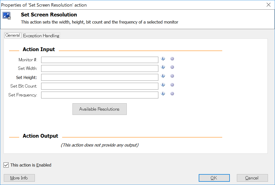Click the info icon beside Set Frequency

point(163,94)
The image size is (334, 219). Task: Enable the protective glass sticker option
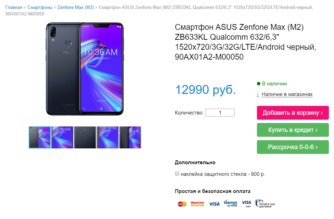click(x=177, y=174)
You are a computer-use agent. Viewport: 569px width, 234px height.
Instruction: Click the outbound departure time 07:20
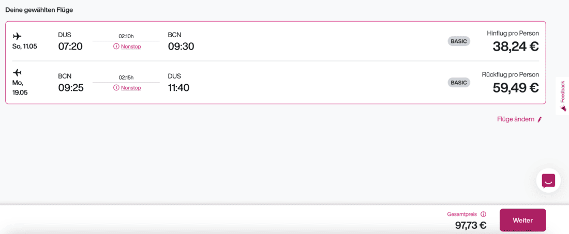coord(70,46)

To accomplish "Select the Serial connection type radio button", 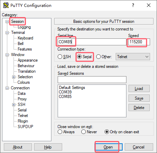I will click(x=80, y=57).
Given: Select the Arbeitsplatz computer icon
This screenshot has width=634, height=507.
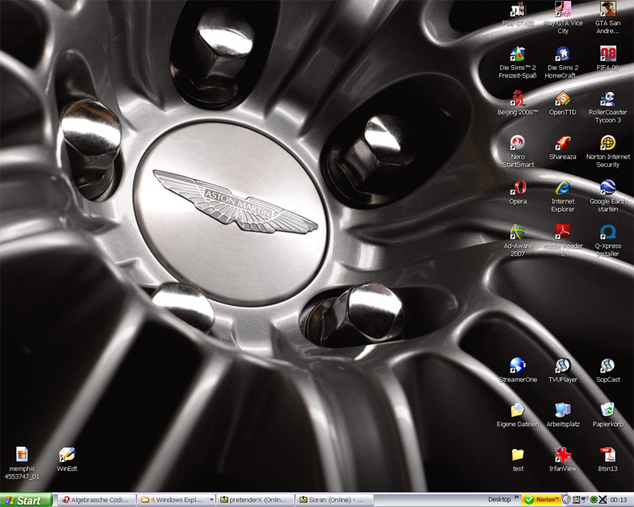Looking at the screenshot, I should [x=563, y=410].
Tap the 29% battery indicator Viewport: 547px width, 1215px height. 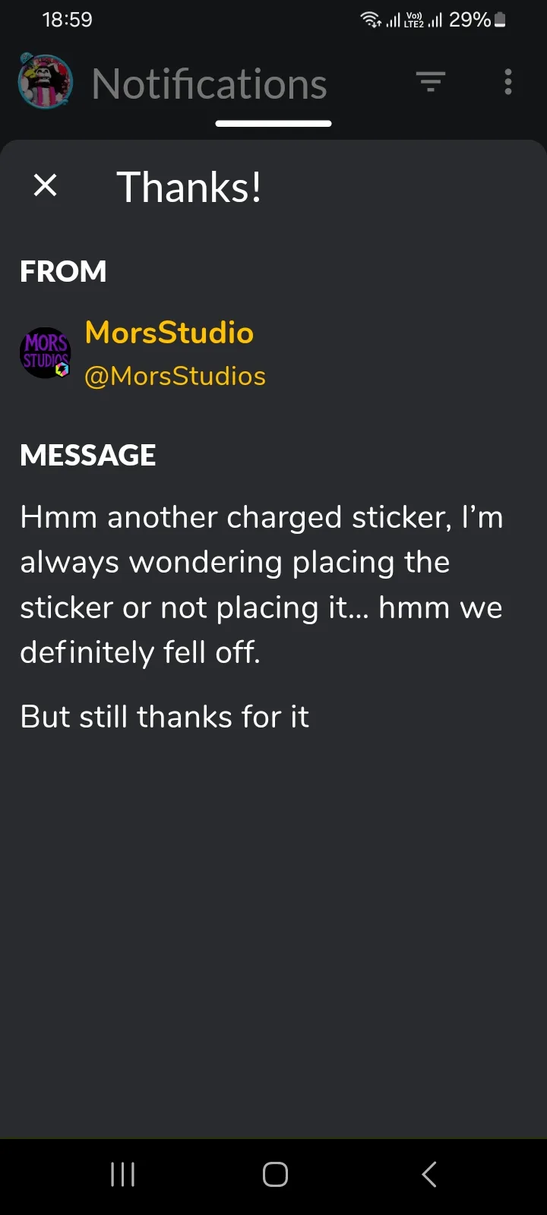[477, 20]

* * * * *

## Exercise:
Go through the material and copy every line in which the word "computer" occurs.

## Task result:
You are a computer-use agent. Viewport: 569px width, 234px height.
Given: Select the Arbeitsplatz computer icon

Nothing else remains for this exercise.